COPENHAGEN, Nov 9 (Reuters) - Swedish utility Vattenfall has won a tender to build Denmark’s biggest offshore wind farm, but still faces the potential cancellation of a separate wind project in the country, the Danish energy ministry said on Wednesday.
Vattenfall won the 600 megawatt Kriegers Flak wind farm tender with a bid of 49.9 euros per megawatt hour, following its victory in September for a 350 megawatt near-shore wind farm off the western coast of Denmark.
Denmark’s minority government, however, said in September it intended to cancel the near-shore project because the cost of renewable energy subsidies have soared due to low power market prices.

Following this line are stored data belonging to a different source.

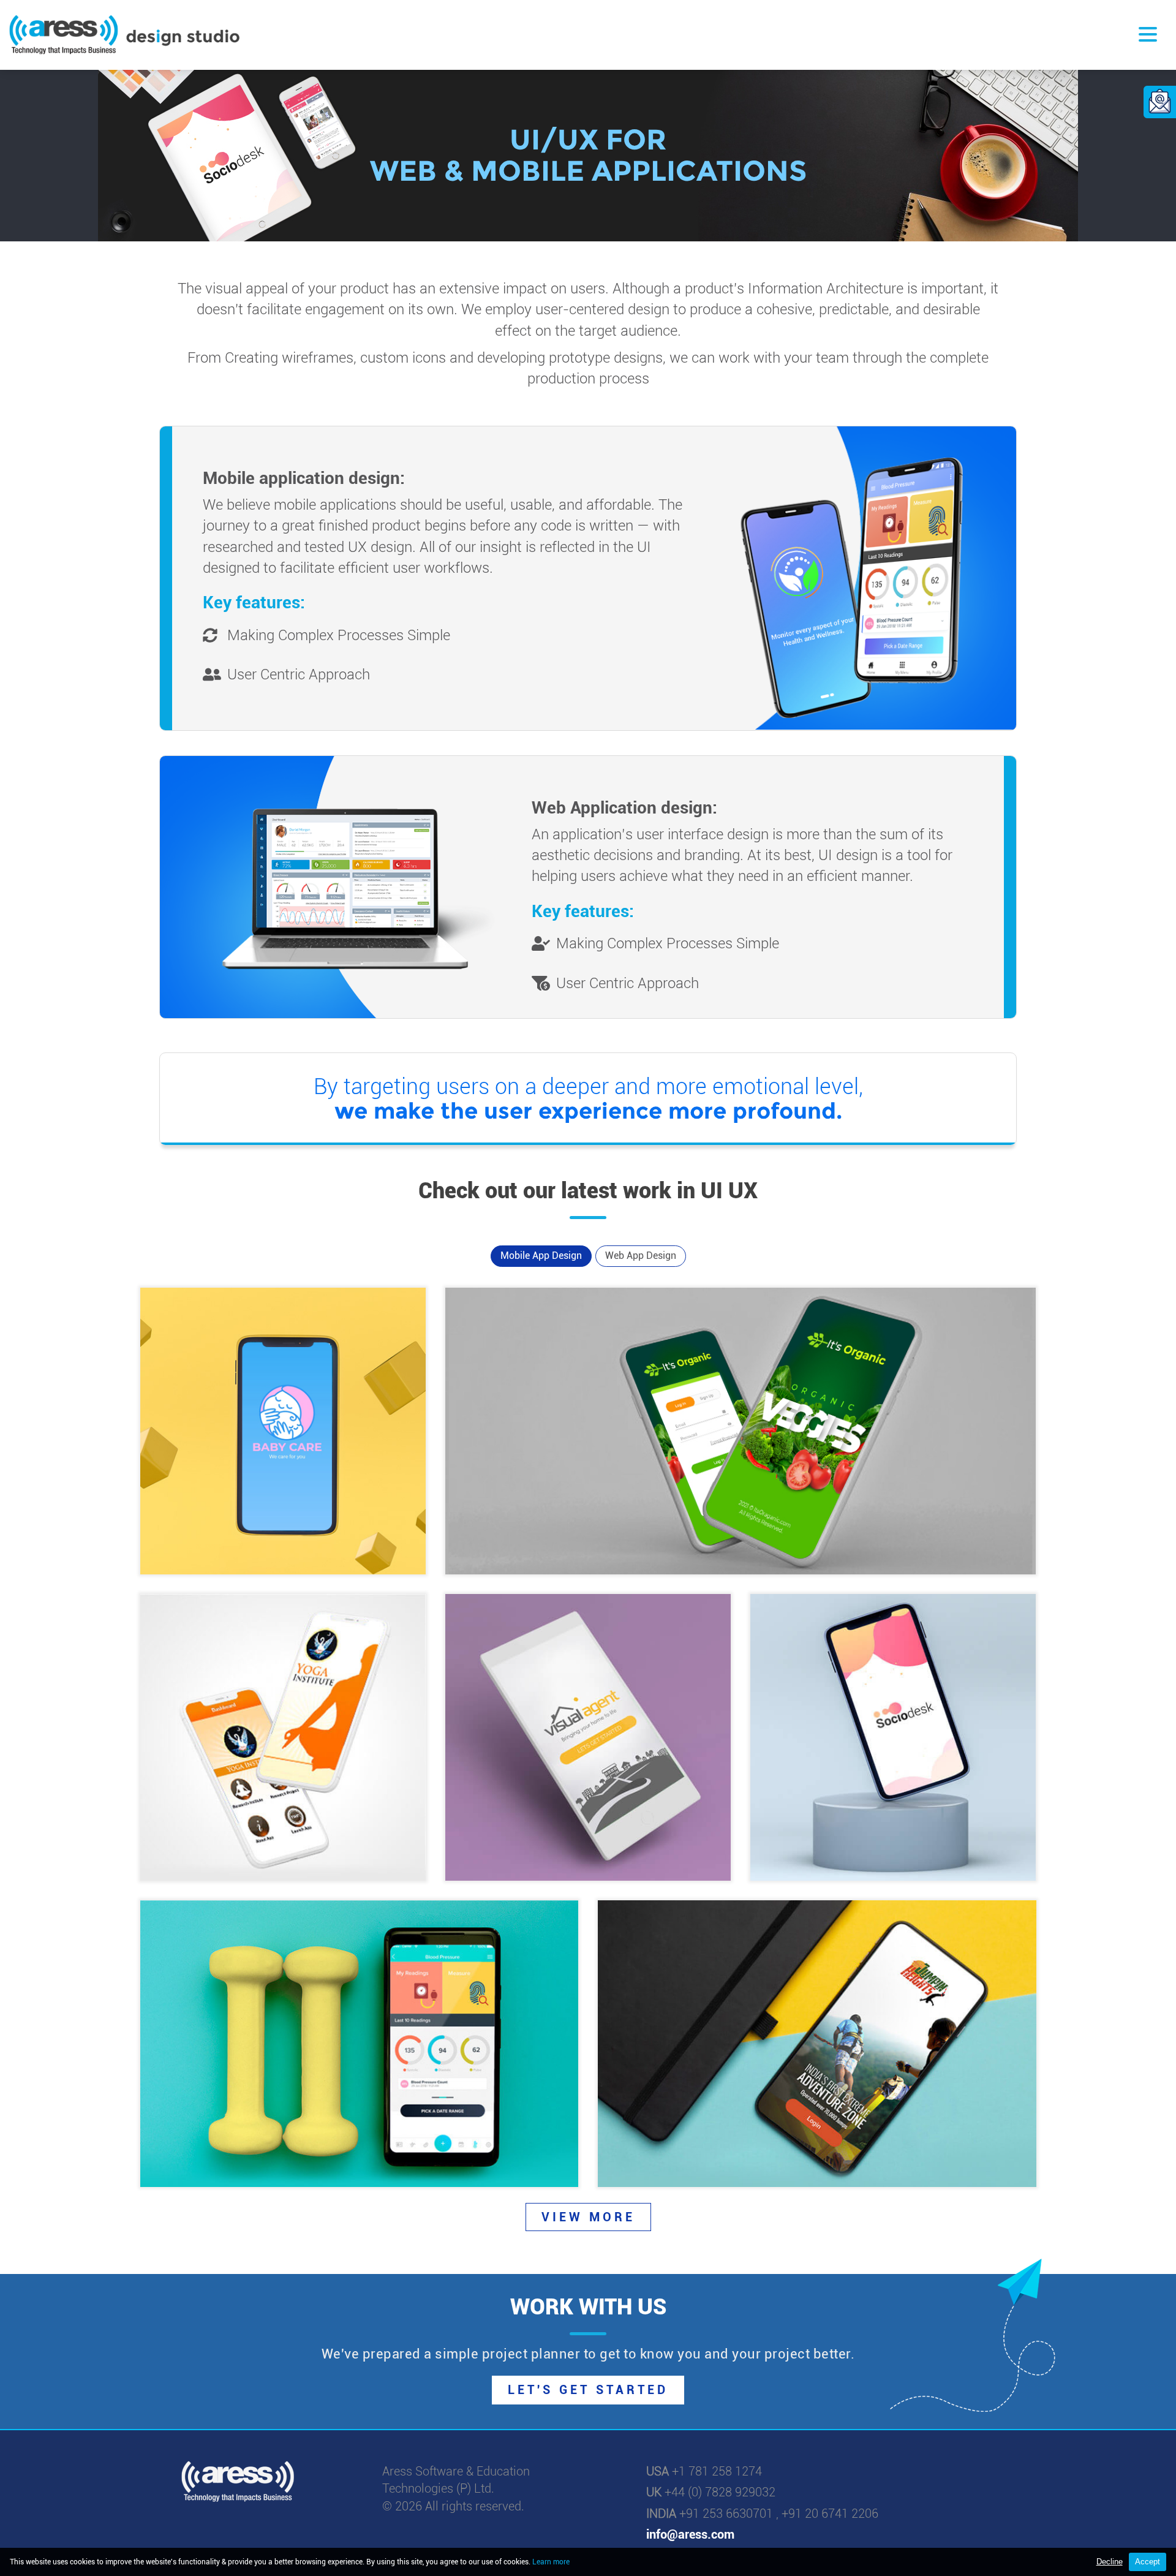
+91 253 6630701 (726, 2513)
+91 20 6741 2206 (830, 2513)
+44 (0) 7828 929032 (720, 2492)
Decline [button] (1109, 2561)
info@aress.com (690, 2534)
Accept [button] (1147, 2561)
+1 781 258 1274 (717, 2471)
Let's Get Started (588, 2389)
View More (588, 2217)
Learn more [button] (551, 2562)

Offshore wind power is among the most expensive kind of energy and needs government subsidies, although recent bids from industry leaders suggest it may soon be able to compete with other sources of energy.
Vattenfall’s bid for Kriegers Flak was almost 60 percent below a limit agreed by a coalition of political parties in 2012.
“And our winning bid for the near-shore was also considerably below the price limit,” country manager, Ole Nielsen, said in a statement.
“This means, that Denmark can realize two wind farm projects ... for the price of one,” he said, adding he remained confident the Danish parliament would back both projects.
Energy Minister Lars Lilleholt said the Kriegers Flak project had a number of advantages, but was adamant about cancelling the near-shore project, even though a majority in parliament is in favour of it.
“State aid for Kriegers Flak is far less than expected in the Energy Agreement, in sharp contrast to near-shore wind turbines,” he said.
Lilleholt told Reuters an agreement on a new government subsidy scheme, and a decision on the near-shore project, could be reached in negotiations during the weekend.
Vattenfall expects to invest around 1.3 billion euros in the Kriegers Flak project, which had DONG Energy, E.ON and Statoil as prequalified bidders.